(Word and item location data)
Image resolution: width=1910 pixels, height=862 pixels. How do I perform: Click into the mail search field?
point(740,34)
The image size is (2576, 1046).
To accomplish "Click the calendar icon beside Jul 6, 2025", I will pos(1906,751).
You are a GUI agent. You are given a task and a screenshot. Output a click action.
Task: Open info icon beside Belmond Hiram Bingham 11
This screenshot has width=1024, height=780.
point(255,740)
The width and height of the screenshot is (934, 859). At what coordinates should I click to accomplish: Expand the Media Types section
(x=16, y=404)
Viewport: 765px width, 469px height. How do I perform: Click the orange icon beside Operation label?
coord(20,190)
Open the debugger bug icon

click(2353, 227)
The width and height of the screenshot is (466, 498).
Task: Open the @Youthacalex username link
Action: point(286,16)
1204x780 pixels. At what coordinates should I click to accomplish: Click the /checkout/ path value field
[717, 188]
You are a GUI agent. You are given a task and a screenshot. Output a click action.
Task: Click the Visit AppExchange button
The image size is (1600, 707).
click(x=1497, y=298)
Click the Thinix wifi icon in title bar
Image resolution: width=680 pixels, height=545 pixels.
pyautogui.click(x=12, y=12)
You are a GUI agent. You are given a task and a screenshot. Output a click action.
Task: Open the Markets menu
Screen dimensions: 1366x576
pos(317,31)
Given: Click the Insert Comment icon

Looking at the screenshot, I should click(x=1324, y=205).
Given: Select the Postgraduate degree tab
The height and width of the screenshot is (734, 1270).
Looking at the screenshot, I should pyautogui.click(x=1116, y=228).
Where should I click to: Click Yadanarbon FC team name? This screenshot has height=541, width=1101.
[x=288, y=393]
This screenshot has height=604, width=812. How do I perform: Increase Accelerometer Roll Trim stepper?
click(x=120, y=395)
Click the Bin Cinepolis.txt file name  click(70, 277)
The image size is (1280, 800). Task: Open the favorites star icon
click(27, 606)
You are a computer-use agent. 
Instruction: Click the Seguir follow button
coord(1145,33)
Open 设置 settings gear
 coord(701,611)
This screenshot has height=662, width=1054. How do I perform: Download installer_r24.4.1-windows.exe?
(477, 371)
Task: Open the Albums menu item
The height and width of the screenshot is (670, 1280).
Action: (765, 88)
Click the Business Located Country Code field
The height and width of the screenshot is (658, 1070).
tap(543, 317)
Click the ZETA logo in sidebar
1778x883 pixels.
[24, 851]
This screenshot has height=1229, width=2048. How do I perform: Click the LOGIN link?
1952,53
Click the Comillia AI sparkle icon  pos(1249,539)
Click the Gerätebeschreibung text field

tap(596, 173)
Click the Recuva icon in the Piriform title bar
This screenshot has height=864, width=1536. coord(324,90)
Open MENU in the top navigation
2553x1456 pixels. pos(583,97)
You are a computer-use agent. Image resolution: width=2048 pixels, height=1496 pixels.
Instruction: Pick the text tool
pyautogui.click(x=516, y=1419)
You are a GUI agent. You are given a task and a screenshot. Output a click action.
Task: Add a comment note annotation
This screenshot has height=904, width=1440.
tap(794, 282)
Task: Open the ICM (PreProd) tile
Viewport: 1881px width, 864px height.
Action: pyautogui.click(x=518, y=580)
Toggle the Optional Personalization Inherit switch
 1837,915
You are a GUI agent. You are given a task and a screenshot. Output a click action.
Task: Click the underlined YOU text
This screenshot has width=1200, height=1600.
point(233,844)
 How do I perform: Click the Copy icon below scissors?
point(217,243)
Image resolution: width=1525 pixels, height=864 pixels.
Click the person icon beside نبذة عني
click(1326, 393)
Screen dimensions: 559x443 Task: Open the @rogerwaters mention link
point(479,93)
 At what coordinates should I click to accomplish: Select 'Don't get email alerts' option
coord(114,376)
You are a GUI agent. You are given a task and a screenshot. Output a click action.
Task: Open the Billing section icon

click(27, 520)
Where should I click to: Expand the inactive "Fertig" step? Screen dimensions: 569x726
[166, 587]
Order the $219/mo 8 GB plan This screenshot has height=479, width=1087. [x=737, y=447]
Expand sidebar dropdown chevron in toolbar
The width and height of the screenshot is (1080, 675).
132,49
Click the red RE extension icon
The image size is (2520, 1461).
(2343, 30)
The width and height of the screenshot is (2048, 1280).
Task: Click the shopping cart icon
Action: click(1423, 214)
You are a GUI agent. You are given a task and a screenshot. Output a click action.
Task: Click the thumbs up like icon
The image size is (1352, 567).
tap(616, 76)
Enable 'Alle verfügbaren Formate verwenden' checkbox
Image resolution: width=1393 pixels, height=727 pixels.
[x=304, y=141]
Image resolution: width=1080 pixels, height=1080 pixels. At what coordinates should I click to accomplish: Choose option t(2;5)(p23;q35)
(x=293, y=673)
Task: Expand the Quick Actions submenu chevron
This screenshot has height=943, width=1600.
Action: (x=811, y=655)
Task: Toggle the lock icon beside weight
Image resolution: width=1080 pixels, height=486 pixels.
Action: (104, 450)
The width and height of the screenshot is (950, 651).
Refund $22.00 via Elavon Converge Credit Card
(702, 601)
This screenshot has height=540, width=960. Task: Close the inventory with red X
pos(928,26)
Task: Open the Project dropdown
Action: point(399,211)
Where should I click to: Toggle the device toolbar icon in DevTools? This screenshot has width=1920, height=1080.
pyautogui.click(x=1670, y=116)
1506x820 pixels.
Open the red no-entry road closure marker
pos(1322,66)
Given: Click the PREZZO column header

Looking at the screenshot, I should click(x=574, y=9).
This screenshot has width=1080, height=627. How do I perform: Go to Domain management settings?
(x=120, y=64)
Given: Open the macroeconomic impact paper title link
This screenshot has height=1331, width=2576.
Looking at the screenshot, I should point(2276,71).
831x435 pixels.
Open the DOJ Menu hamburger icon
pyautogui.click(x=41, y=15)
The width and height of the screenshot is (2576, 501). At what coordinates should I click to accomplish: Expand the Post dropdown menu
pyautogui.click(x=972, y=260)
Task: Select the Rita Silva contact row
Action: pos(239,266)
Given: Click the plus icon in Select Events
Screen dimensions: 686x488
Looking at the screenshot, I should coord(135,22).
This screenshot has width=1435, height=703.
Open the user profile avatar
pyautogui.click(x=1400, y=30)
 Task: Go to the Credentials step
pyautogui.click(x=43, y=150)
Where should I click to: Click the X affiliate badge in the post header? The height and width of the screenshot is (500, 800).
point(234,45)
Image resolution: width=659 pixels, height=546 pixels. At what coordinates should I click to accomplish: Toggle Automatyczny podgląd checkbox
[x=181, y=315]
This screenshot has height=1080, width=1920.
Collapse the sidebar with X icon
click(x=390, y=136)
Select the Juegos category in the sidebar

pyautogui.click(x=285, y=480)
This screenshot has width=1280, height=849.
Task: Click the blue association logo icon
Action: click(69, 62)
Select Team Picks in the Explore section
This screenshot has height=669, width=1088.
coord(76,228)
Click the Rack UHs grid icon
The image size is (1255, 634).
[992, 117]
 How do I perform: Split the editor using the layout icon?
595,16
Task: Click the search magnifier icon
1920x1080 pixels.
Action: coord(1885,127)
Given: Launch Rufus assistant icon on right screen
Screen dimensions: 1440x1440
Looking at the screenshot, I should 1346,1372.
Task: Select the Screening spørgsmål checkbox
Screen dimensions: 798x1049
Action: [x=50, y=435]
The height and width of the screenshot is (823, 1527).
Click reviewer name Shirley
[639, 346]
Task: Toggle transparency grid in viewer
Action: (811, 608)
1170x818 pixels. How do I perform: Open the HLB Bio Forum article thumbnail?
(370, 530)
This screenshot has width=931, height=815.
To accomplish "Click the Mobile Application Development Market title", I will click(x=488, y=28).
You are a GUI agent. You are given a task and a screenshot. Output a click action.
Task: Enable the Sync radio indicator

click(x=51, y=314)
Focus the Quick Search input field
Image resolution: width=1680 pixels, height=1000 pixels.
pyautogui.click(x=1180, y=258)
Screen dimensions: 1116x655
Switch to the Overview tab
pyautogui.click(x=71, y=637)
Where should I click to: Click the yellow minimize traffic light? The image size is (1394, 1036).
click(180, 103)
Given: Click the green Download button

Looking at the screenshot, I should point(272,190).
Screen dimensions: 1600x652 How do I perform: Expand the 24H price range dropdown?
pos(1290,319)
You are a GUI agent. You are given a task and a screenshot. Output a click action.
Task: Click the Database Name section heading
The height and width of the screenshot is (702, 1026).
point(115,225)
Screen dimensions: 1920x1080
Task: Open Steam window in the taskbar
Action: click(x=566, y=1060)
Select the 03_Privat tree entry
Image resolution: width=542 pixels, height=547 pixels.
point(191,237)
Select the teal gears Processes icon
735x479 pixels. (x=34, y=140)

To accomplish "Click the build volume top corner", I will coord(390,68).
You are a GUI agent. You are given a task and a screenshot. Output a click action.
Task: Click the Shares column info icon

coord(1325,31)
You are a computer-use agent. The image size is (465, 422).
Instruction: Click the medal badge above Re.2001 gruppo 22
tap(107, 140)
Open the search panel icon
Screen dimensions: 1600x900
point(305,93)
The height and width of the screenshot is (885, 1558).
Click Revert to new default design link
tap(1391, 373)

_TASK OBJECTIVE_
Find every line in the material above that contains the word "with", and copy each of those lines.

_COMPLETED EXERCISE_
This screenshot has height=540, width=960. Task: Close the inventory with red X
Collapse the sidebar with X icon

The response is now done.